[Collection entries]
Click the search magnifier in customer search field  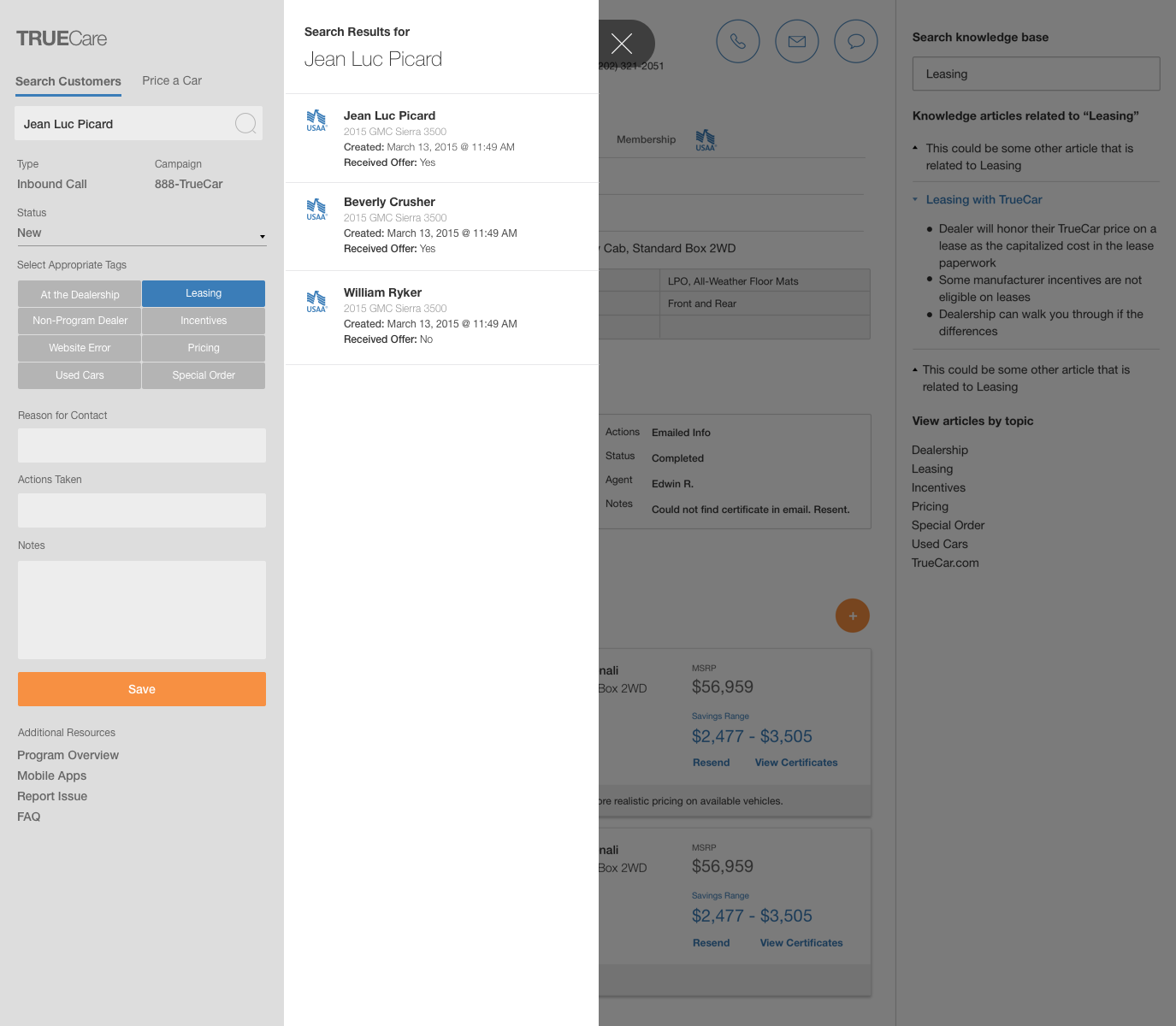245,123
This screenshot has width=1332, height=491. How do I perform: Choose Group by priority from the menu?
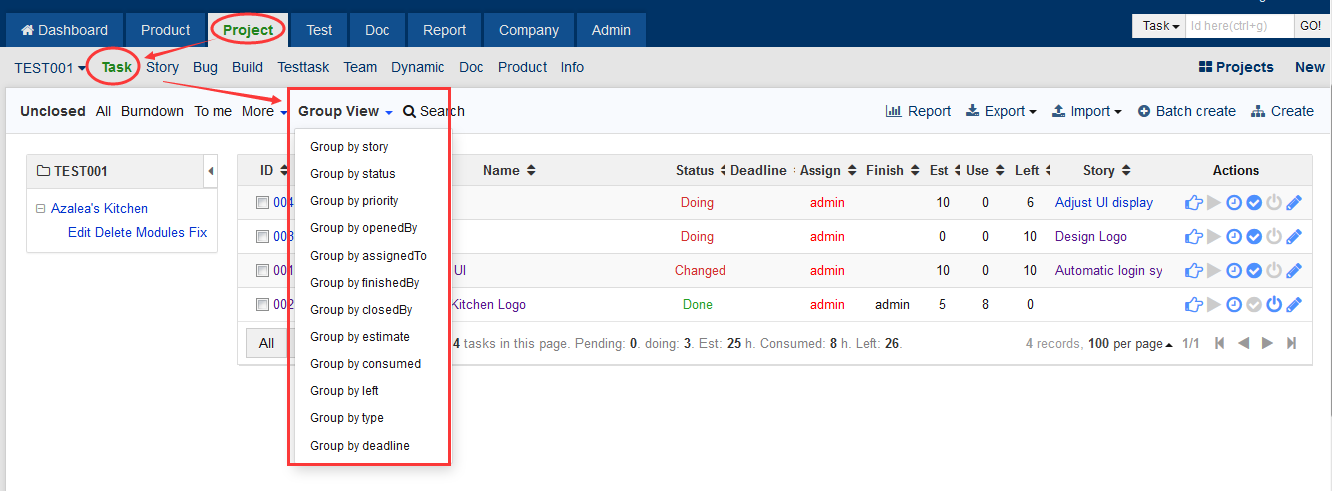coord(354,201)
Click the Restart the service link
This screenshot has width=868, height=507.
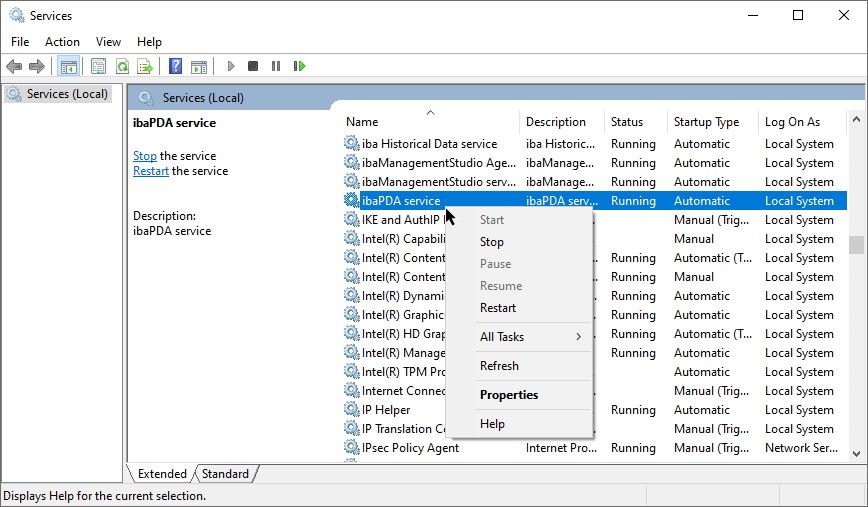151,171
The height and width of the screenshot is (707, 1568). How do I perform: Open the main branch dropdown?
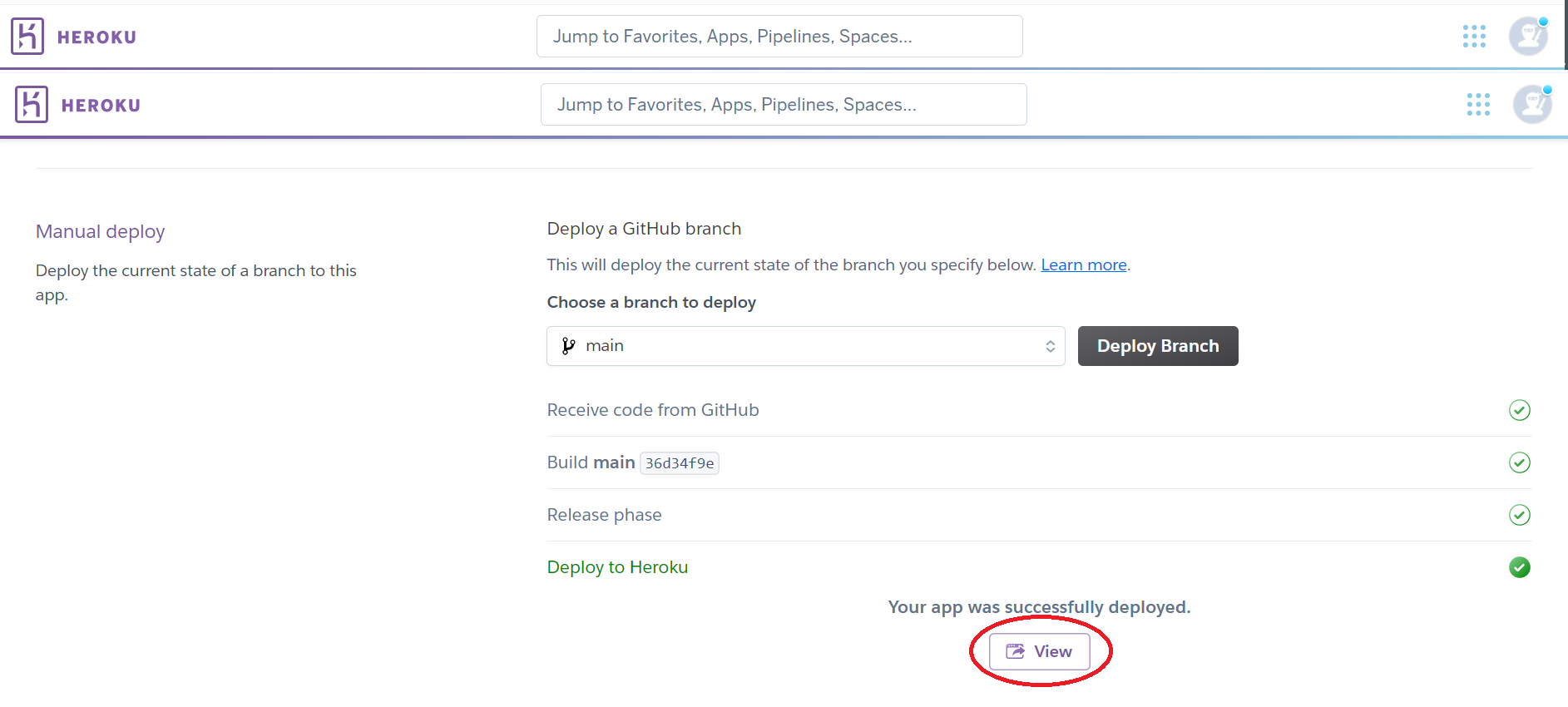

[Activity] The line containing "Click the Restart the service link" and every line after it, up to the last line of the data, should be returned exactly, without the pictures.

[Output]
Click the Restart the service link
This screenshot has width=868, height=507.
151,171
The height and width of the screenshot is (707, 1568). How do I perform: Open the main branch dropdown?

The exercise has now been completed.